Distance-based vector database retrieval relies on high-dimensional space representations to find similar documents, but query wording changes and inadequate embeddings can lead to varying results. The MultiQueryRetriever automates prompt tuning by generating diverse queries from a user input, collecting relevant documents for each query, and combining the results to potentially overcome the limitations of distance-based retrieval and provide a more comprehensive set of results.

In [None]:
!pip install langchain
!pip install langchain-groq
!pip install langchain-openai
!pip install langchain-core
!pip install langchain-community

In [None]:
# Set logging for the queries
import logging

logging.basicConfig()
logging.getLogger("langchain.retrievers.multi_query").setLevel(logging.INFO)

In [None]:
from langchain_groq import ChatGroq
from langchain_core.prompts import ChatPromptTemplate
from langchain_core.output_parsers import StrOutputParser
from langchain.embeddings import HuggingFaceBgeEmbeddings

llm = ChatGroq(model="meta-llama/llama-4-scout-17b-16e-instruct")

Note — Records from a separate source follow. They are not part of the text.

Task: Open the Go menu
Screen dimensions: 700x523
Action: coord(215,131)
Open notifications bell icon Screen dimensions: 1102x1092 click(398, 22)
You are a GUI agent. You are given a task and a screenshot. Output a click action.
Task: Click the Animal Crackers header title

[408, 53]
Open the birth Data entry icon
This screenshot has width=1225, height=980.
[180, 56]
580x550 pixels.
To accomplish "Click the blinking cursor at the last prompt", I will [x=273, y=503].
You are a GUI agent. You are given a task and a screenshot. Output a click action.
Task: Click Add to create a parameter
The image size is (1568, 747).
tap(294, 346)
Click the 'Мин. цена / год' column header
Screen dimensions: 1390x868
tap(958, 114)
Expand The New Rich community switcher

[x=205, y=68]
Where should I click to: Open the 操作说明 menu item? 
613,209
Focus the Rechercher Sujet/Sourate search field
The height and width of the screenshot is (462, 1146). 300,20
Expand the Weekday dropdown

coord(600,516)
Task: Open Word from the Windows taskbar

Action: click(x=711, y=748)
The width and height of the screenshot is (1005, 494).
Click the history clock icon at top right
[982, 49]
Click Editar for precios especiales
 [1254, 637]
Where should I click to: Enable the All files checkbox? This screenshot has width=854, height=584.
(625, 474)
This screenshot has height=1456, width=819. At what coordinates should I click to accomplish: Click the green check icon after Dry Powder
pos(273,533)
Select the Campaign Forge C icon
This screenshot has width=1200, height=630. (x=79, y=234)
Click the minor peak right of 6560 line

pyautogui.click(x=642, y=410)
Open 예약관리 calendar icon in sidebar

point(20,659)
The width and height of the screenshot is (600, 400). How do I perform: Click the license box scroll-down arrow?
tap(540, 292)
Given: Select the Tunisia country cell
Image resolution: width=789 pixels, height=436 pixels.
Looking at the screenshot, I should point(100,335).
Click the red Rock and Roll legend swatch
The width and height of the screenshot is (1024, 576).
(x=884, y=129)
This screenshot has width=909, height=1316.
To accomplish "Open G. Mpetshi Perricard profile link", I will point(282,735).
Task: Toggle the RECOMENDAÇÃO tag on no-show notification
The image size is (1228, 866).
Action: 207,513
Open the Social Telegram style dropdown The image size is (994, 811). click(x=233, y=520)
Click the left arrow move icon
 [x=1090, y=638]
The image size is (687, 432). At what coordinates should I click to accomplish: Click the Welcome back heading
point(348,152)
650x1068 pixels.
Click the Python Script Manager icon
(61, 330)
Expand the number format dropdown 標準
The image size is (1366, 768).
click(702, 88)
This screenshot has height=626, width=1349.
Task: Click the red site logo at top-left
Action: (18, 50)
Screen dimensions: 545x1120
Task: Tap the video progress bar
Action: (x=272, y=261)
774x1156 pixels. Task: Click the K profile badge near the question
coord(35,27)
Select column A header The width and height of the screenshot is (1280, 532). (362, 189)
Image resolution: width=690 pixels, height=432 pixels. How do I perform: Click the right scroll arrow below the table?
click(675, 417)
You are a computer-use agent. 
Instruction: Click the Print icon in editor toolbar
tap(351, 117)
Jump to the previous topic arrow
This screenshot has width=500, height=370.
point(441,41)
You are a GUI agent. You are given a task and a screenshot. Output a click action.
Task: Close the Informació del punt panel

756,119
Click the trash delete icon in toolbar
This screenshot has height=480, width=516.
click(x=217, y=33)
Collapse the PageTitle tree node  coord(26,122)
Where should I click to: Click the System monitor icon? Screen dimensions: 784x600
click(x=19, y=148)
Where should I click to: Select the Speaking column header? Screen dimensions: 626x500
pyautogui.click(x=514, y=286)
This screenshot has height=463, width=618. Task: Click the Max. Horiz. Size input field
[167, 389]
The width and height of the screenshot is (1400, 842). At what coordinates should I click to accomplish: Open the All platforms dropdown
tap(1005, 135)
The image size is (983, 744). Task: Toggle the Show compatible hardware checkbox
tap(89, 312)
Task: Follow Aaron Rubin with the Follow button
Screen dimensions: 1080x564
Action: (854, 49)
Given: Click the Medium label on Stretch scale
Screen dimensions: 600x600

embedding_model = HuggingFaceBgeEmbeddings(
    model_name = "BAAI/bge-small-en-v1.5",
    model_kwargs = {'device':'cpu'},
    encode_kwargs = {'normalize_embeddings':True}
)

## From Scratch: Implementing Chunking Techniques for System Prompt

In [None]:
multi_query_template ="""
You are an helpful assistant that generates multiple alternate search query out of user's input query.
These alternate queries will be used to make simantic search within a vector database using  similariy metrics. 
Generate 5 alternate queries that can be formed to better understand user's input query given below

{user_query}

Strictly retrun only the alternate queries separated by new line 
"""

multi_query_prompt = ChatPromptTemplate.from_template(multi_query_template)

# Creating a chain

multi_query_chain = (
    multi_query_prompt
    | llm
    | StrOutputParser()
    | (lambda x: [i for i in x.split("\n") if x!=''])
)

# Generating Alternate Queries
multi_query_chain.invoke("Suggest me items to sell in my new outdoor adventure and expedition utilities shop.")

# ['Outdoor adventure equipment shop inventory ideas',
#  'Outdoor expedition gear store product suggestions',
#  'Best selling items for an outdoor adventure shop',
#  'Essential equipment for outdoor expeditions',
#  'Products to stock in an outdoor adventure and expedition store']

## From Langchain : MultiQueryRetriever (Combine Query & Retrieve)

In [None]:
from langchain.vectorstores import FAISS

db_file_name = './vectordb_path/ml-andrew-ng/'
vectordb = FAISS.load_local(folder_path = db_file_name, embeddings  = embedding_model) 
retreiver = vectordb.as_retriever()

In [None]:
from langchain.chat_models import ChatOpenAI
from langchain.retrievers.multi_query import MultiQueryRetriever

retriever_from_llm = MultiQueryRetriever.from_llm(retriever=vectordb.as_retriever(), llm=llm)

In [None]:
question = "What are the difference between Linear Regression and Logistic Regression?"
unique_docs = retriever_from_llm.get_relevant_documents(query=question)
len(unique_docs)

INFO:langchain.retrievers.multi_query:Generated queries: ['1. How do Linear Regression and Logistic Regression differ from each other?', '2. In what ways do Linear Regression and Logistic Regression vary?', '3. Can you explain the distinctions between Linear Regression and Logistic Regression?']


7

In [None]:
# It try to rephase the question in multiple ways and then use those rephrased queries to retrieve documents from the vector database. 
# This way it can capture different aspects of the question and retrieve a more diverse set of relevant documents.
# 1. How do Linear Regression and Logistic Regression differ from each other?
# 2. In what ways do Linear Regression and Logistic Regression vary?
# 3. Can you explain the distinctions between Linear Regression and Logistic Regression?